Hi, I have multiple large files which consist of the below format:
I am trying to write an awk or sed script to remove all occurrences of the 00 record except the first and remove all of the 80 records except the last one.
Any help would be greatly appreciated.
pamu
February 20, 2013, 5:31am
2
Is this what you want...?
awk 'NR==1
s=0
NR>1 && !/^00/
/^00/{s=1}
END{if(s){print}}' file
1 Like
Thanks for your reply.
Yes that is along the lines of what i need.
That script removes the 00 records except the 1st
I also need it to remove all the 80 records but leave the last one as it is.
Any ideas....?
pamu
February 20, 2013, 6:22am
4
Forgot to add this condition..
try
awk 'NR==1
s=0
NR>1 && !/^00|^80/
/^80/{s=1}
END{if(s){print}}' file
It's getting there now
That edit to the script removes all the 80 records including the last one.
How could i get it to leave the last 80 record there??
pamu
February 20, 2013, 6:38am
6
Try now
awk '!s && /00/{s=1;print}
/80/ && a{K=$0;for(i=1;i<=a;i++){print X};a=0}
!/^00|80/{X[++a]=$0}
END{if(K){print K}
for(i=1;i<=a;i++){print X}
}' file
Same again pamu
Everything is perfect apart from the final line of the file which should be the 80 record but is the 70 record
pamu
February 20, 2013, 7:02am
8
Please check below
1) I am assuming we need to print only first occurrence of a 00 entry and remove remaining all.
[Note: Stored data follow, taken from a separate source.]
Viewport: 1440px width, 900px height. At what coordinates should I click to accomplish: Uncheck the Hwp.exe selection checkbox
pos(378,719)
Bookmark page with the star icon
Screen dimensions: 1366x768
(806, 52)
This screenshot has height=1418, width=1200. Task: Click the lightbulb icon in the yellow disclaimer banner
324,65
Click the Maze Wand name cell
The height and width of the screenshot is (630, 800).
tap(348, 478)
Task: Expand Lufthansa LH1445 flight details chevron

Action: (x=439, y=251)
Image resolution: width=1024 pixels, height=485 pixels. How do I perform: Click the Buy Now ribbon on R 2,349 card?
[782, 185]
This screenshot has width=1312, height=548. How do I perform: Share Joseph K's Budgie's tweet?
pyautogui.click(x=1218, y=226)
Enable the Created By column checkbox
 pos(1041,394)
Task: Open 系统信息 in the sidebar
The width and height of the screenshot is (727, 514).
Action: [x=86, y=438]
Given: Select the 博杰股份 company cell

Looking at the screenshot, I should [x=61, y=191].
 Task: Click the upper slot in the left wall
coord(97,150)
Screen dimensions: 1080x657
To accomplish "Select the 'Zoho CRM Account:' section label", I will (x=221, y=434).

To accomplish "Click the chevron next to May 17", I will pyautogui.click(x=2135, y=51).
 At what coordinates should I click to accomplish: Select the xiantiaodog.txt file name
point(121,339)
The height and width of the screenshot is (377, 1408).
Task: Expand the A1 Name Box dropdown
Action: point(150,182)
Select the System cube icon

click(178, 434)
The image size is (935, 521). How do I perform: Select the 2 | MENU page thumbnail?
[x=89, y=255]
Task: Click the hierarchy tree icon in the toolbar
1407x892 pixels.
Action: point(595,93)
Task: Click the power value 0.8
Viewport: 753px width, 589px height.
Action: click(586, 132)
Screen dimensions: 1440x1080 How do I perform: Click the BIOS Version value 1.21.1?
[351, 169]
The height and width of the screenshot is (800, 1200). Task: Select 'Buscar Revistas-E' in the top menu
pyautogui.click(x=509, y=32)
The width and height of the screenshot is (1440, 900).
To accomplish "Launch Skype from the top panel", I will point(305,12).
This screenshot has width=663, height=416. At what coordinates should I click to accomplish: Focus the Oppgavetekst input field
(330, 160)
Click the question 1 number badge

2) Remove all instances of an entry starting with 80 except last one
3) Keep other entries as it is.
check..
$ cat file
00..................
06..................
06..................
06..................
06..................
70..................
80..................
00..................
06..................
06..................
06..................
06..................
70..................
80..................
00..................
06..................
06..................
06..................
06..................
70..................
80..................
$ awk '!s && /00/{s=1;print}
/80/ && a{K=$0;for(i=1;i<=a;i++){print X};a=0}
!/^00|80/{X[++a]=$0}
END{if(K){print K}
for(i=1;i<=a;i++){print X}
}' file
00..................
06..................
06..................
06..................
06..................
70..................
06..................
06..................
06..................
06..................
70..................
06..................
06..................
06..................
06..................
70..................
80..................
Please let me know if i need to correct anything..
pamu
---------- Post updated at 05:32 PM ---------- Previous update was at 05:29 PM ----------
For more harder input
$ cat file
06..................
00..................
06..................
06..................
06..................
06..................
70..................
80..................
00..................
06..................
06..................
06..................
06..................
70..................
80..................
00..................
06..................
06..................
06..................
06..................
70..................
80..................
06..................
$ awk '!s && /00/{for(i=1;i<=a;i++){print X};s=1;a=0;print}
/80/ && a{K=$0;for(i=1;i<=a;i++){print X};a=0}
!/^00|80/{X[++a]=$0}
END{if(K){print K}
for(i=1;i<=a;i++){print X}
}' file
06..................
00..................
06..................
06..................
06..................
06..................
70..................
06..................
06..................
06..................
06..................
70..................
06..................
06..................
06..................
06..................
70..................
80..................
06..................
1 Like
drl
February 20, 2013, 9:04am
9
Hi.
An alternative awk solution:
#!/usr/bin/env bash
# @(#) s1 Demonstrate filter for first and last matches.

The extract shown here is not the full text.